**Text provided**
** BEGIN **
The present disclosure relates to a vehicle molding. This application claims Priority claimed on Japanese Patent Application No. 2019-197120, filed on Oct. 30, 2019, the content of which is incorporated herein by reference.

BACKGROUND ART

In recent years, vehicles such as four-wheeled vehicles have been equipped with a molding such as an outside molding. The outside molding is attached to an upper edge part of a door panel and prevents foreign materials and water from entering between the outside molding and a door glass of the door panel. The outside molding has a base part attached to the door panel and a plurality of lips provided projecting from the base part toward the door panel. For example, Patent Document 1 discloses an outside molding including two touch lips abutting on a door glass.

CITATION LIST

Patent Document

[Patent Document 1]

Japanese Unexamined Patent Application, First Publication No. 2012-171559

SUMMARY OF INVENTION

Technical Problem

In the outside molding disclosed in Patent Document 1, a sub lip is formed on a lower touch lip of two touch lips disposed on a lower side, so that sealability is improved by increasing pressing force when a door glass is closed while suppressing a sliding resistance when the door glass is raised and lowered.

When water adhered to the door glass flows between the touch lip and a base part, the resistance when the door glass is raised and lowered increases, for example, due to freezing of water that has flowed in, and as a result, there is a possibility of a load on a drive system of the door glass increasing, for example. In order to suppress entry of water, it is conceivable to provide a part that always abuts on the door glass to an upper touch lip. However, when the upper touch lip is always strongly pressed against the door glass regardless of a lifting position of the door glass, there is a possibility that an effect obtained by providing the sub lip on the lower touch lip may be reduced.
** END **
**Provided material**
** BEGIN **
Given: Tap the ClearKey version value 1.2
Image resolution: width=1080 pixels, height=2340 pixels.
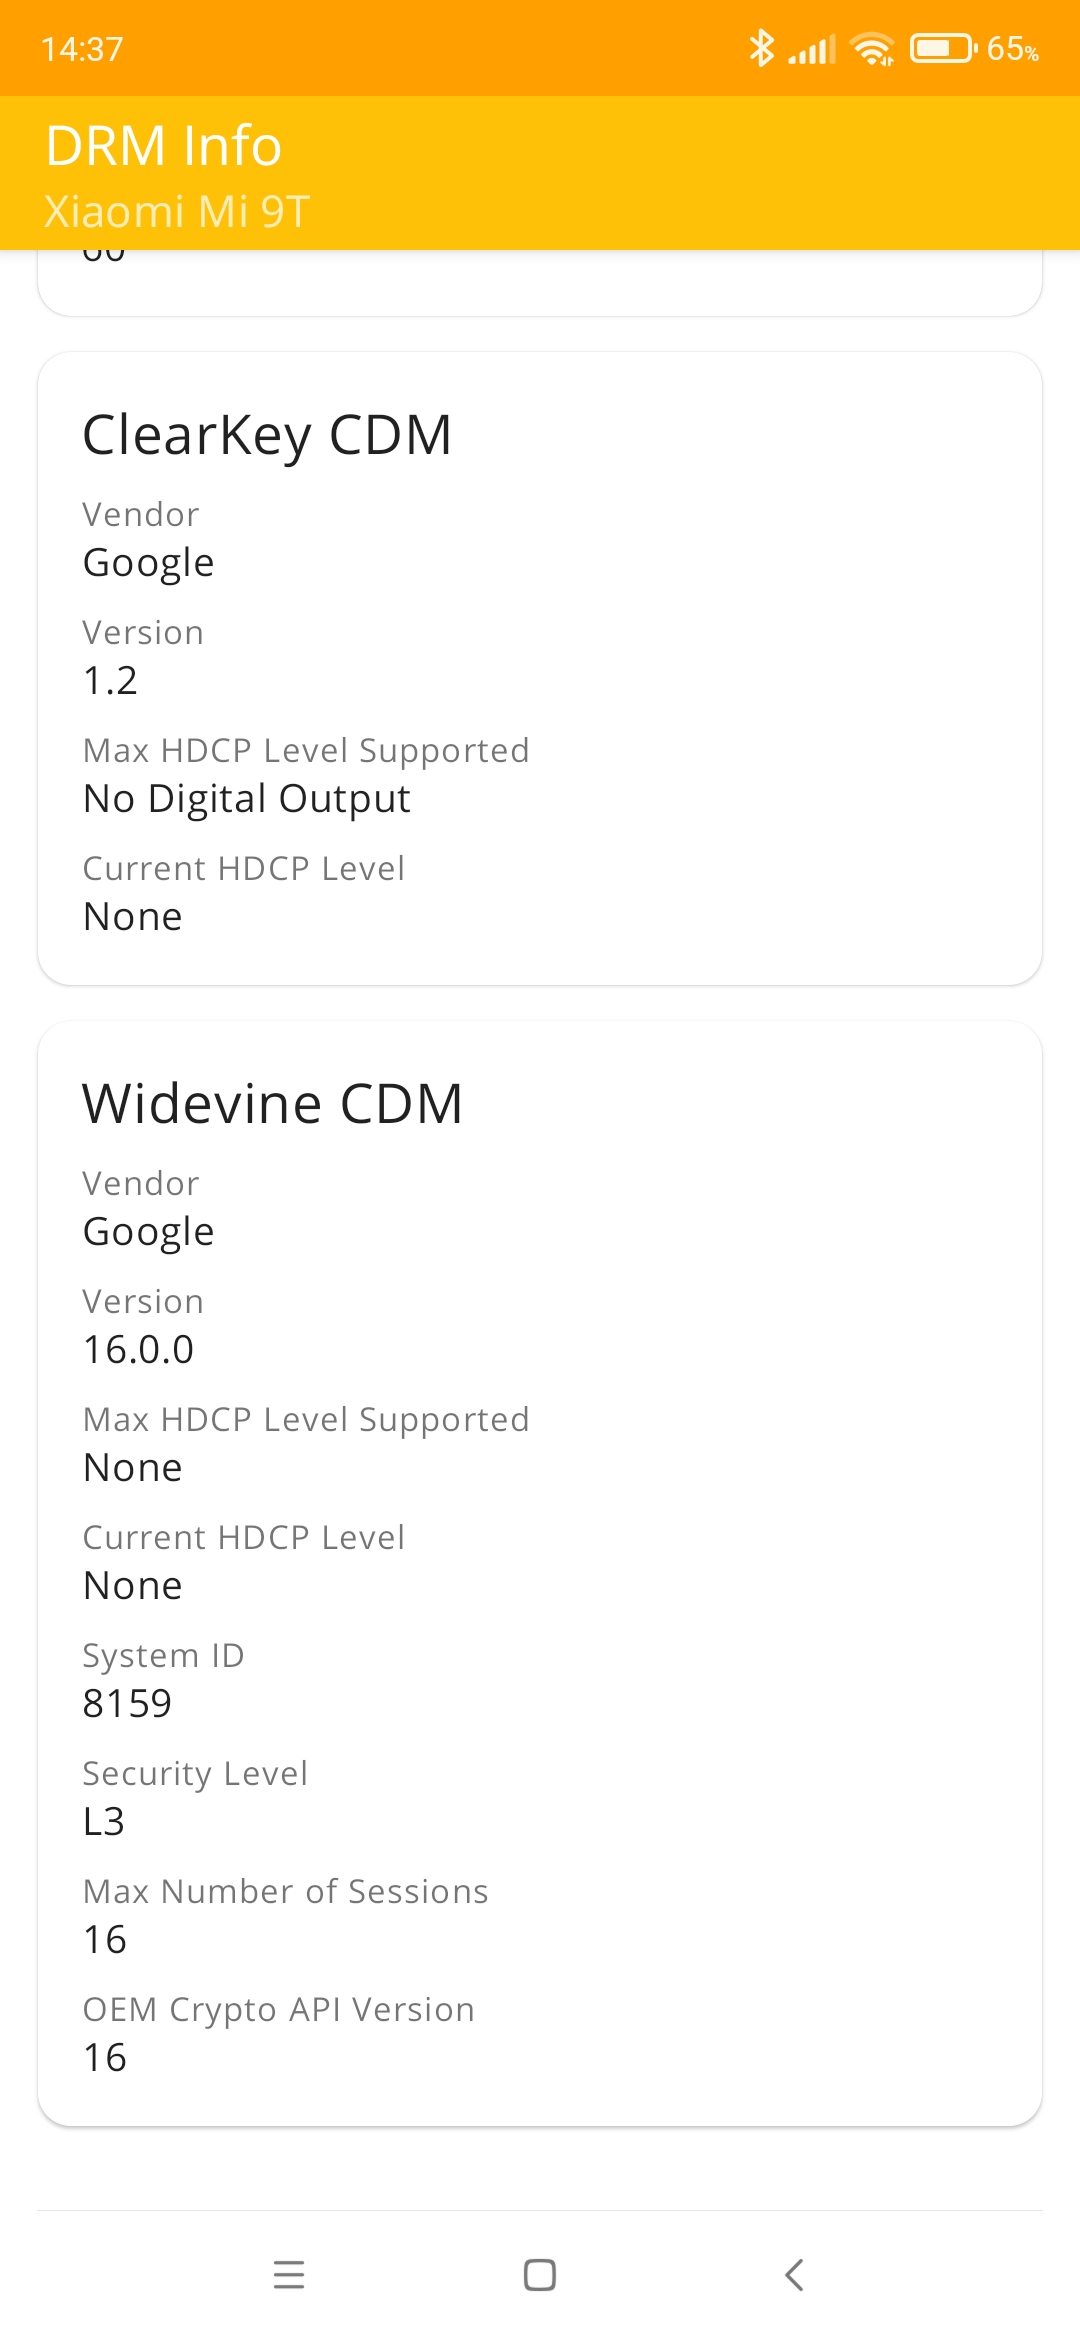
** END **
**What you need to do**
A - Answer these questions from the vehicle molding text:
(i) To which part of a door panel is the outside molding attached?
(ii) In the outside molding of Patent Document 1, on which touch lip is the sub lip formed?
(iii) What filing date is given for Japanese Patent Application No. 2019-197120?
B - Write the next part of the vehicle molding text, starting after its final sentence.

**Written answers**
A -
(i) An upper edge part of the door panel.
(ii) The lower of the two touch lips, the one disposed on the lower side.
(iii) Oct. 30, 2019.

B -
The present invention has been made in view of the above-mentioned problems, and an object of the present invention is to make it possible to suppress the entry of water while suppressing an increase in the sliding resistance when a door glass is raised and lowered.

Solution to Problem

A vehicle molding according to an aspect of the present invention includes: a base part connected to a door panel; and an upper touch lip and a lower touch lip supported by the base part and arranged in a vertical direction, in which the upper touch lip includes an upper root part fixed to the base part, an upper sliding part connected to a tip of the upper root part and sliding with respect to an opening and closing type door glass, and a seal part that extends from a tip of the upper sliding part toward the base part and has a tip part attachable to and detachable from the base part, and the lower touch lip includes a lower root part fixed to the base part, a lower sliding part connected to a tip of the lower root part and sliding with respect to the opening and closing type door glass, and a reaction force adjustment projection part that projects from the lower sliding part toward the base part, the reaction force adjustment projection part being configured to generate a reaction force acting on the opening and closing type door glass from the lower sliding part by coming in contact with the base part.

In the vehicle molding according to the above aspect, the tip part of the seal part may be bent, with respect to a part of the seal part between the tip part and the tip of the upper sliding part, to be close to a state in which the tip part of the seal part is parallel to the base part.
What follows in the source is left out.